Volle Ränge begrüßten die Mannschaften. Foto: dodo

„Wir haben unnötig viele Fehler gemacht und das Spiel damit länger spannend gehalten, als nötig. Was wir erreicht haben ist einfach super. Die Jungs haben noch mal alles rausgeholt und sich verdient für die Weltmeisterschaft qualifiziert – sie können stolz auf sich sein“, so ein zufriedener Trainer Sören Nissen.
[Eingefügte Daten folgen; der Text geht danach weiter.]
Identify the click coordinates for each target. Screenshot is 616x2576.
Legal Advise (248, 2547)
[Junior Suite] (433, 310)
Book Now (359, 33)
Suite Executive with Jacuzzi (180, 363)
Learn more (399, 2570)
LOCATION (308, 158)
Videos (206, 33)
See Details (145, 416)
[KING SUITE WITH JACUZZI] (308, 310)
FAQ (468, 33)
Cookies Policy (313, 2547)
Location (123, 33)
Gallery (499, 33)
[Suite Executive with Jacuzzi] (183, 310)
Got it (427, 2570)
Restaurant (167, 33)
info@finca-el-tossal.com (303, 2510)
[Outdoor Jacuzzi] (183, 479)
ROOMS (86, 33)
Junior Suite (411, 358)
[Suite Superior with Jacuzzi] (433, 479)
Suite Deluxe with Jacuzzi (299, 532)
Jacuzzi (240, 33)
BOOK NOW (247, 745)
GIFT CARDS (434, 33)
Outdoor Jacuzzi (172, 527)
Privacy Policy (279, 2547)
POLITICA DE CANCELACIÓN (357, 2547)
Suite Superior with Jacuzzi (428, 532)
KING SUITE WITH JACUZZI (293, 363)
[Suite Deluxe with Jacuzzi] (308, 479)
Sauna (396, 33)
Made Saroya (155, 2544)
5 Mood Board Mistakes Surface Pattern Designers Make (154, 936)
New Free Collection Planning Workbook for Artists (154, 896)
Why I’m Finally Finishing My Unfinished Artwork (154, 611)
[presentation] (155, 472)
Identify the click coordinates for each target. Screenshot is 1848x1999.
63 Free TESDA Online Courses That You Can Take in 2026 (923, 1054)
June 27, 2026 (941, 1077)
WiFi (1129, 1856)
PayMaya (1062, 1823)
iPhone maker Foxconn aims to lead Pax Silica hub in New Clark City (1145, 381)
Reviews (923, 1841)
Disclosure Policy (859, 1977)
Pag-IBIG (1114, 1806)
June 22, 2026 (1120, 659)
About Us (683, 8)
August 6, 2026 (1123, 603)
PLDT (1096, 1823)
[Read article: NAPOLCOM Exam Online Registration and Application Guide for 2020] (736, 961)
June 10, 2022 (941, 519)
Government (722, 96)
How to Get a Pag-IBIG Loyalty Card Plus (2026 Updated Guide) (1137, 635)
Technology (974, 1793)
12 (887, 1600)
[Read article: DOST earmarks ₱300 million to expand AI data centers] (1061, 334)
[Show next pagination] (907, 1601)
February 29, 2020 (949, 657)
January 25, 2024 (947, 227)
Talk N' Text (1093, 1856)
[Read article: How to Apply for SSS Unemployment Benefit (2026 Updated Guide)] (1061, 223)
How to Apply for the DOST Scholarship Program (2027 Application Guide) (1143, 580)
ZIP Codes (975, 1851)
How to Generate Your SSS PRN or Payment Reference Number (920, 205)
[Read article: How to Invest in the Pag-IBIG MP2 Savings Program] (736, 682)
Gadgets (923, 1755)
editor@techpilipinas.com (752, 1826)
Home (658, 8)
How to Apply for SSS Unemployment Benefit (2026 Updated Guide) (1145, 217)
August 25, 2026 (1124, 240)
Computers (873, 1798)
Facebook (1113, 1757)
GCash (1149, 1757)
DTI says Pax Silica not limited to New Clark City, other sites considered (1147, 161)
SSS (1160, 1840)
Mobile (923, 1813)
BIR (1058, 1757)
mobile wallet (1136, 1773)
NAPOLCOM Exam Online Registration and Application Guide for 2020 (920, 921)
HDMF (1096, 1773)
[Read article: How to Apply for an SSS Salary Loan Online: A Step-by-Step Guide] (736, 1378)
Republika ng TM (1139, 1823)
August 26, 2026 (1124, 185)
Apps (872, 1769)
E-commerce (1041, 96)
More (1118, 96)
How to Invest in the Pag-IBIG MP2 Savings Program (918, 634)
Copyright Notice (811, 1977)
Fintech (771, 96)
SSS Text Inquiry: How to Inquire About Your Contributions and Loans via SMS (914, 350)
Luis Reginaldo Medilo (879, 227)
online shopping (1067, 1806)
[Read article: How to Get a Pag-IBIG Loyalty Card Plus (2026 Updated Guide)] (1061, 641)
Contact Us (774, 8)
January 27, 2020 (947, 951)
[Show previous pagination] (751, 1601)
Nach vier Siegen und vier Niederlagen beendet das Team Denmark die Europameisterschaft damit auf Platz sieben. Angesichts der Tatsache, dass einige Spieler erst Ende vergangenen Jahres das erste Mal gegen einen Faustball geschlagen haben, ist die Euphorie groß. „Die Jungs haben Großes geleistet. In so kurzer Zeit sowas zu leisten, ist großartig. Wir müssen jetzt am Ball bleiben und weiter regelmäßig trainieren, da ist noch viel Potenzial, das wir ausschöpfen können“, sagt Trainer Roland Schubert.

Die Verantwortlichen des Team Denmarks haben nun ein neues Projekt vor Augen: die Planungen für die Faustball-Weltmeisterschaft 2019 in der Schweiz.